Live Like You Are Dying

If I could remove four words from the world’s dictionary they would be “We need to talk.” Every time in my life I have heard those words - the proceeding statements have always been negative from being fired, to getting the news of my mother’s terminal cancer, to getting caught for doing something bad or wrong, to hearing about the death of a family member.

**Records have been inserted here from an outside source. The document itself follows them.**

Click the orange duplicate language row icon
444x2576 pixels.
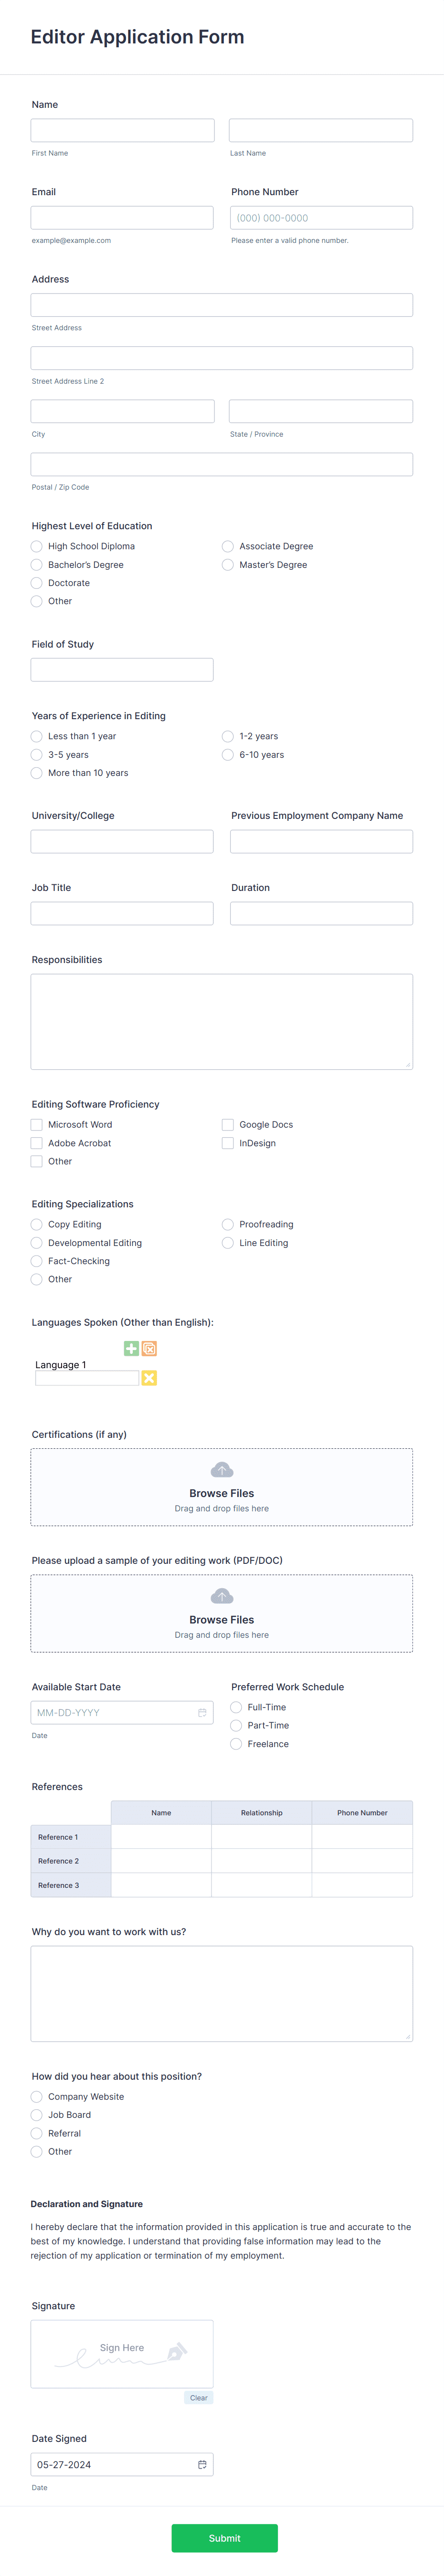pos(149,1348)
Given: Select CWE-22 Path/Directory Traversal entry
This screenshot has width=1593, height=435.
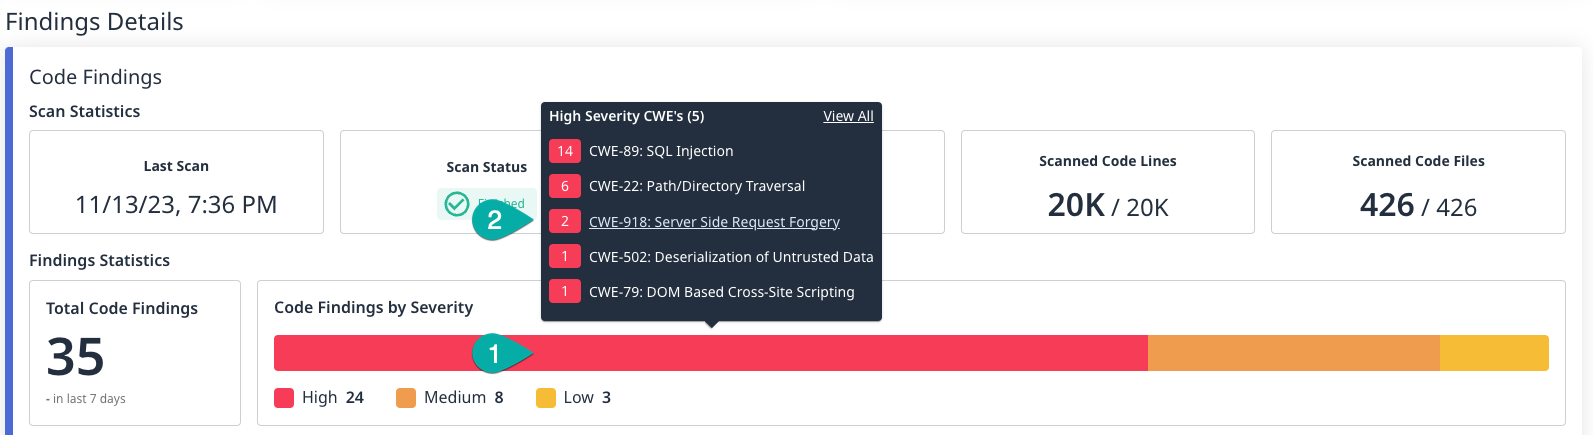Looking at the screenshot, I should coord(697,186).
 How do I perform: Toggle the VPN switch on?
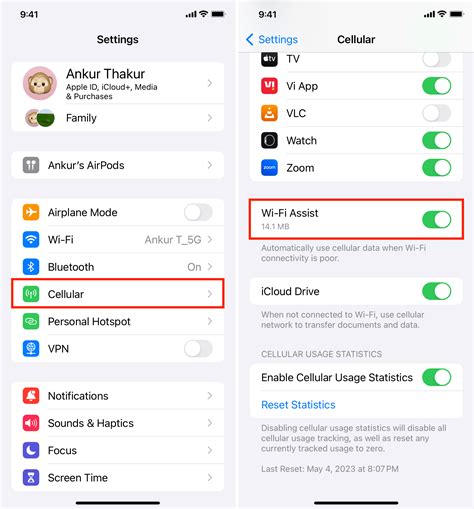(198, 349)
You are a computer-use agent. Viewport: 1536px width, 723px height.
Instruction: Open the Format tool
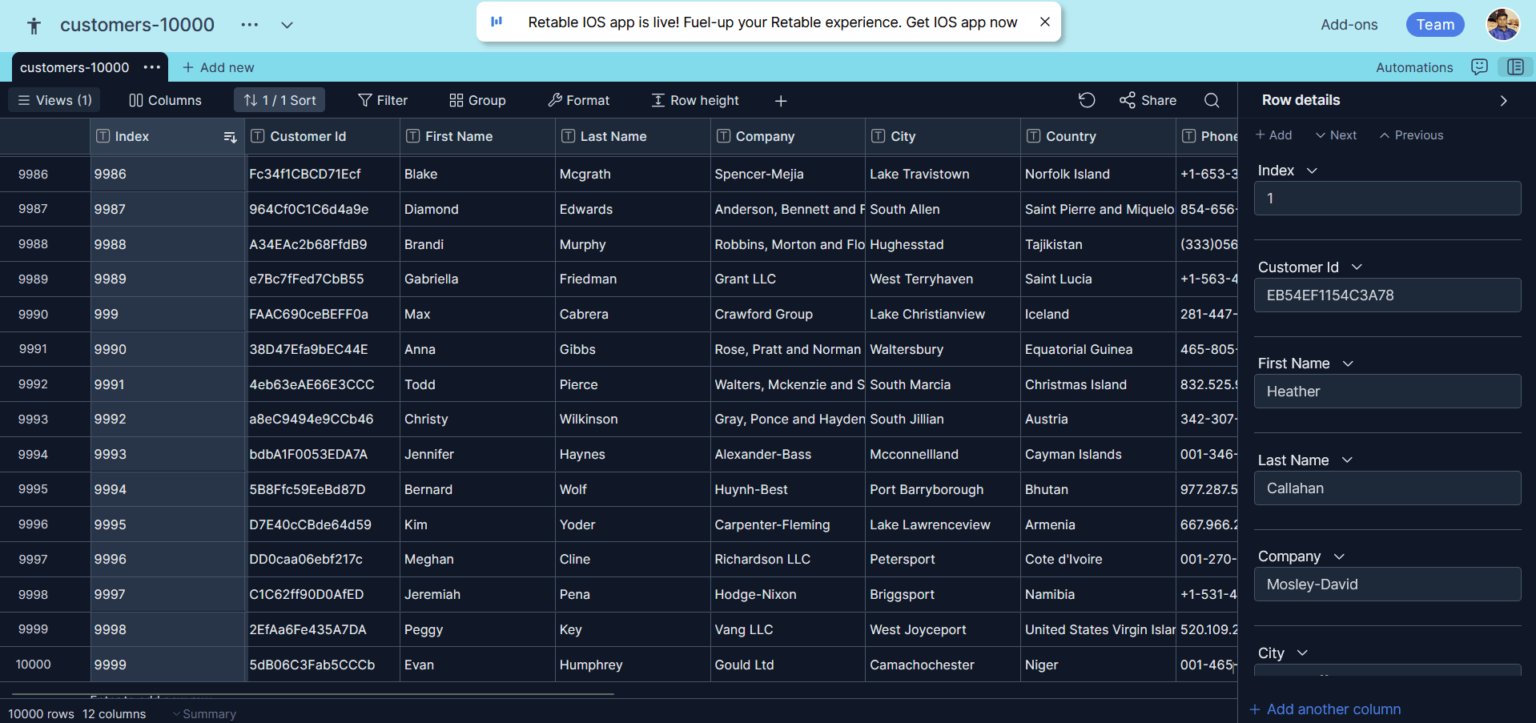578,100
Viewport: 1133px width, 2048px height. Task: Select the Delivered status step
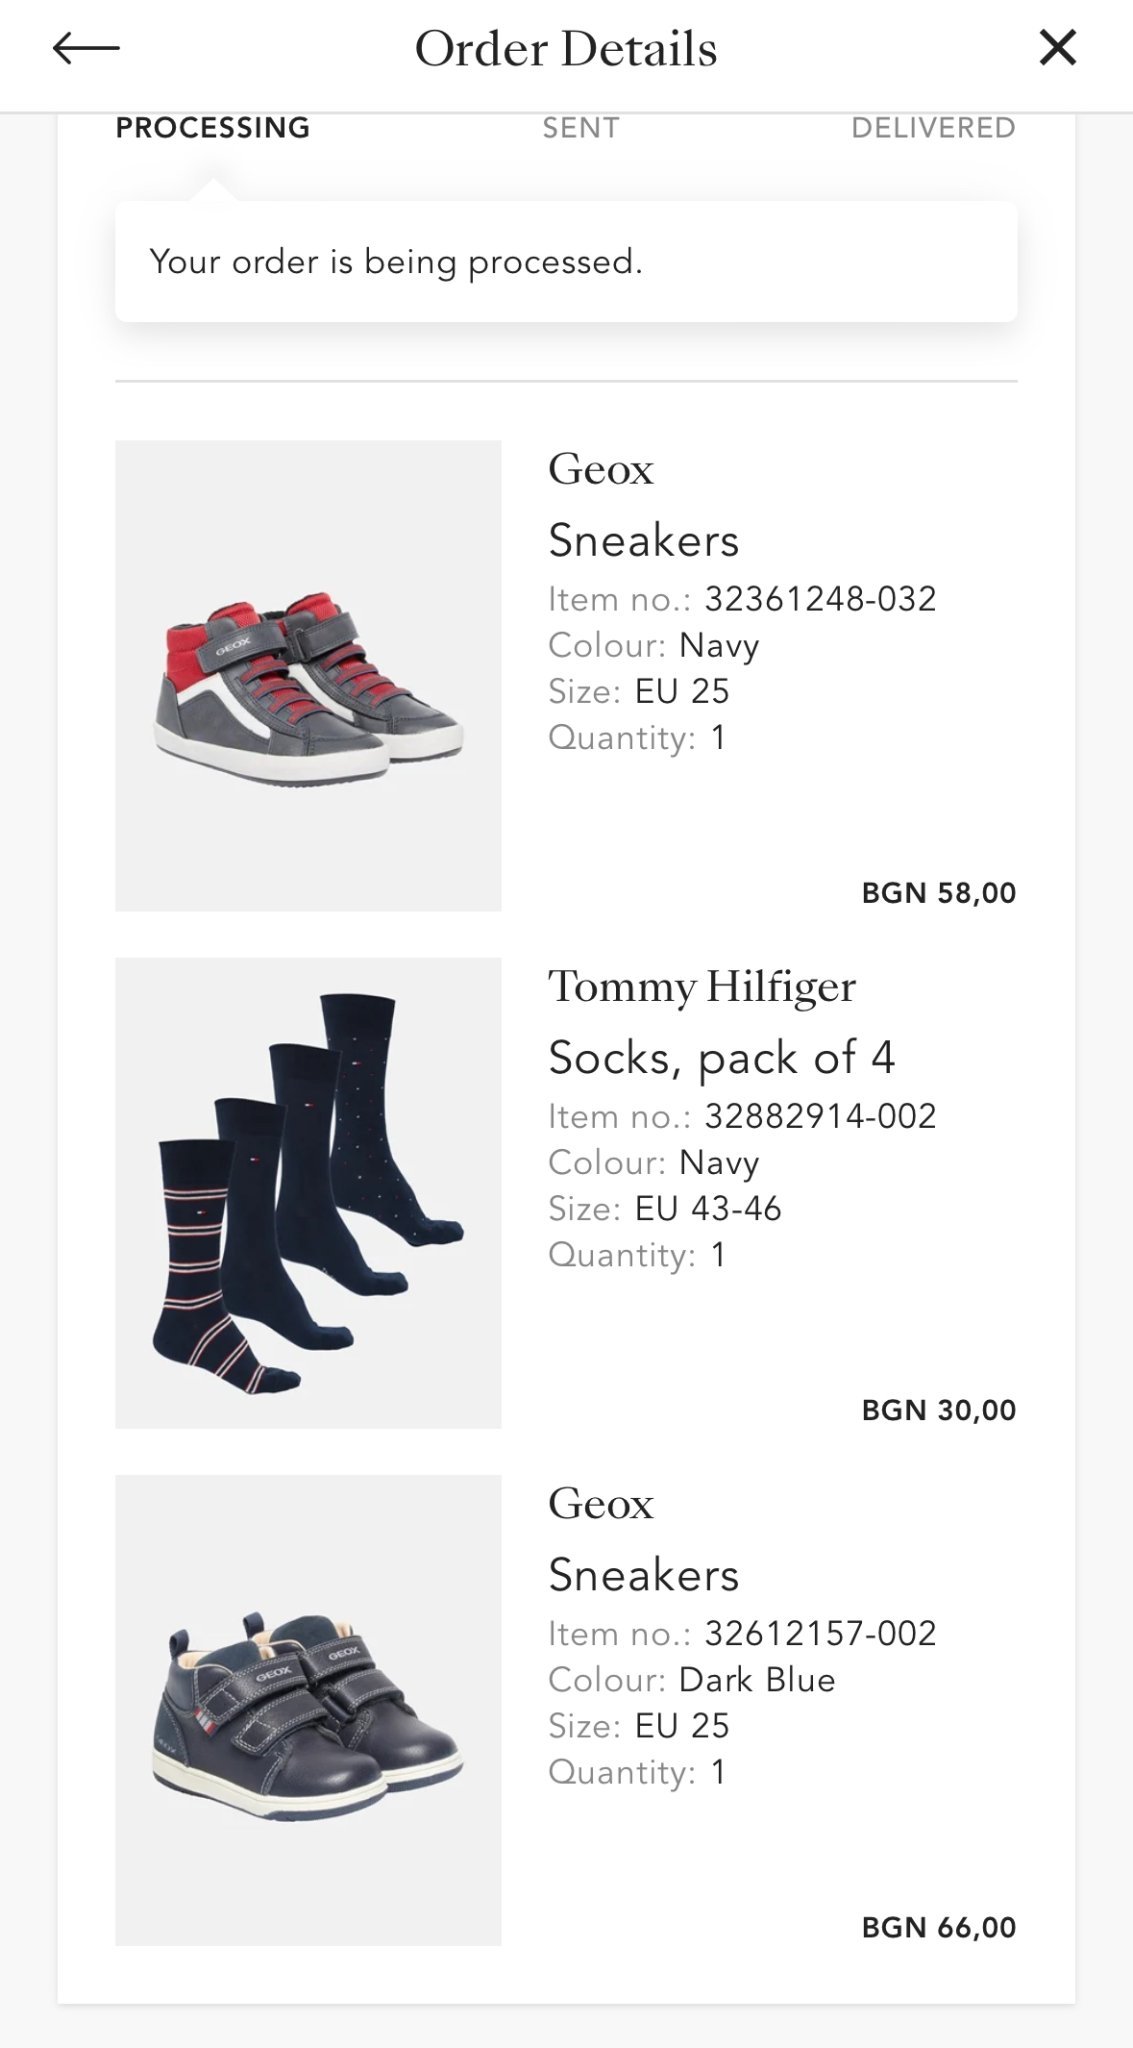tap(933, 128)
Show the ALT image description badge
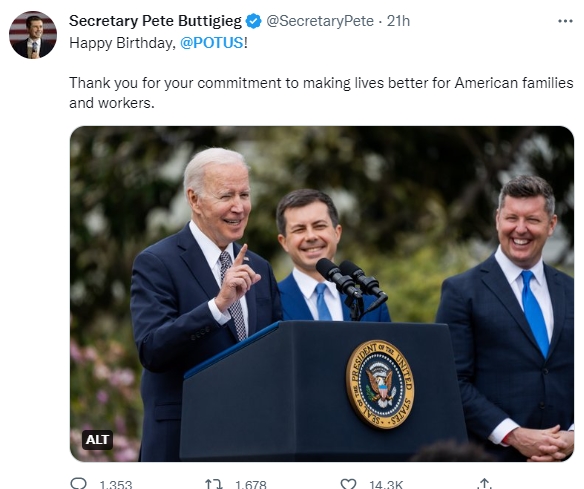This screenshot has width=584, height=489. click(x=97, y=440)
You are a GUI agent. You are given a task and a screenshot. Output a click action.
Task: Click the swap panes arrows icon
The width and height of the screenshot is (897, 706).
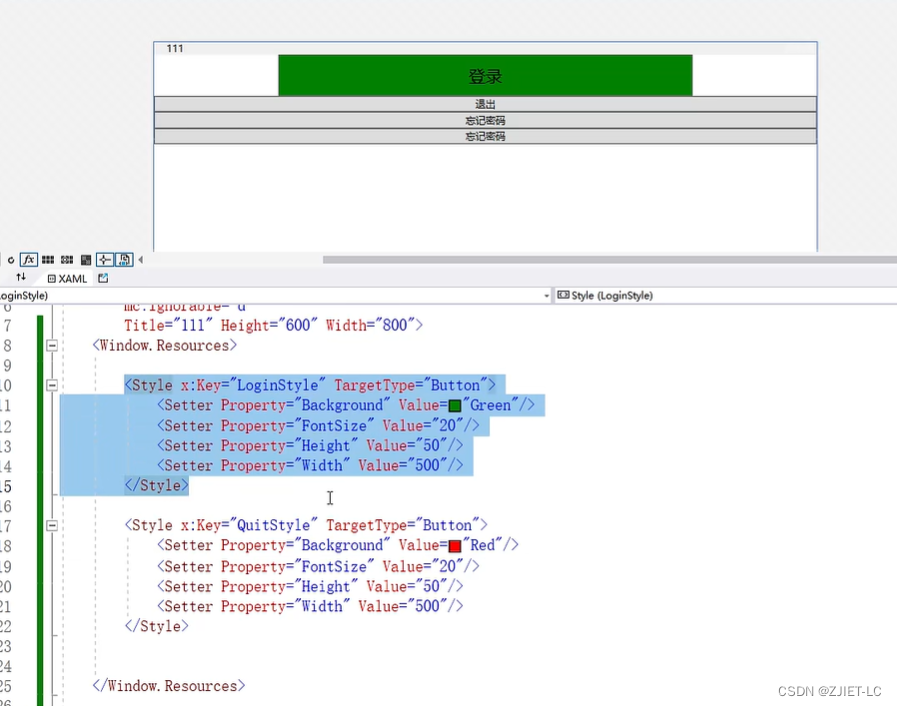pyautogui.click(x=22, y=278)
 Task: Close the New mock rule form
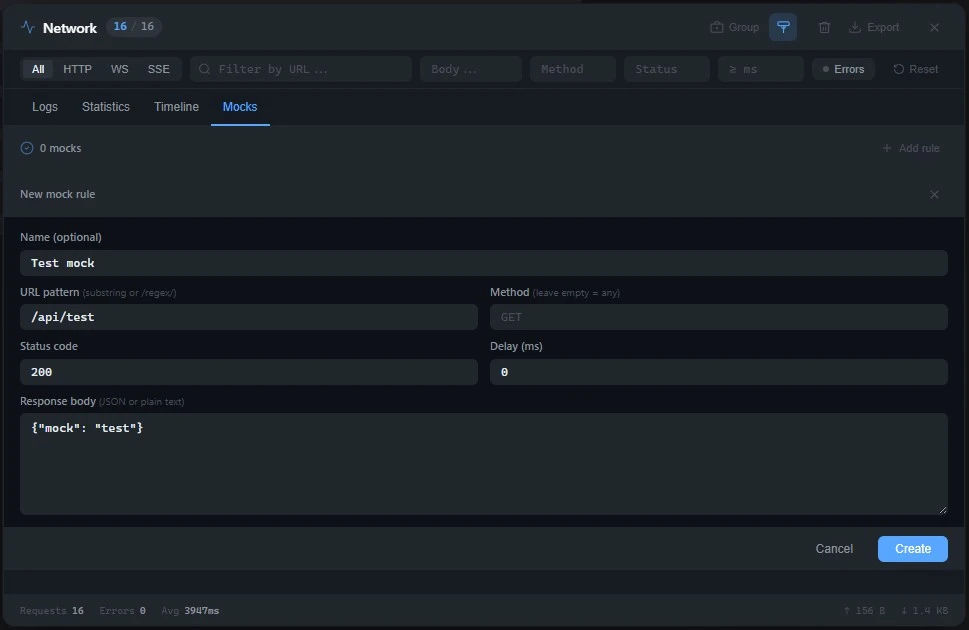tap(934, 194)
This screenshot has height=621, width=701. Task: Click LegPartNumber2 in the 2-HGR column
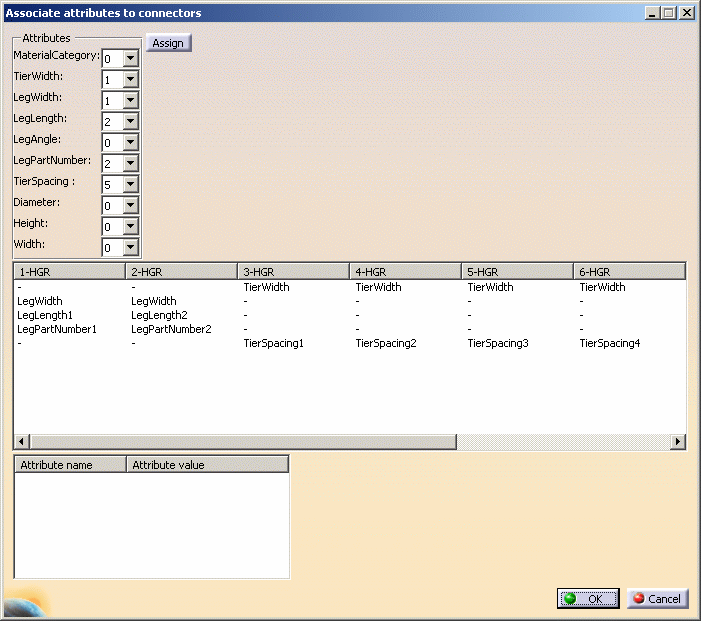point(171,329)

When I opened my eyes this morning to see my husband, he was sitting solemnly on the bed next to me and the first thing he said was “We need to talk.” After hearing those words, my stomach immediately sank. He continued, “Jason was in an accident on his motorcycle and he’s dead.”

Jason was Zach’s older cousin (on his mom’s side) and for you to understand Jason, you need a little history. Jason was a veteran of the recent wars (in the last ten years: Afghanistan/Iraq) I can not be clear on all the places he was while he served because those were confidential and he was uncomfortable talking about it – so we never did. But his job in the military was to be a phlebotomist. A phlebotomist is an individual trained to draw and give blood in a medical unit. Understanding that was his role in the military, you can imagine that the things he had seen and heard would have left him shaken. After finishing his tour in the military, he struggled for many months to figure out his own life.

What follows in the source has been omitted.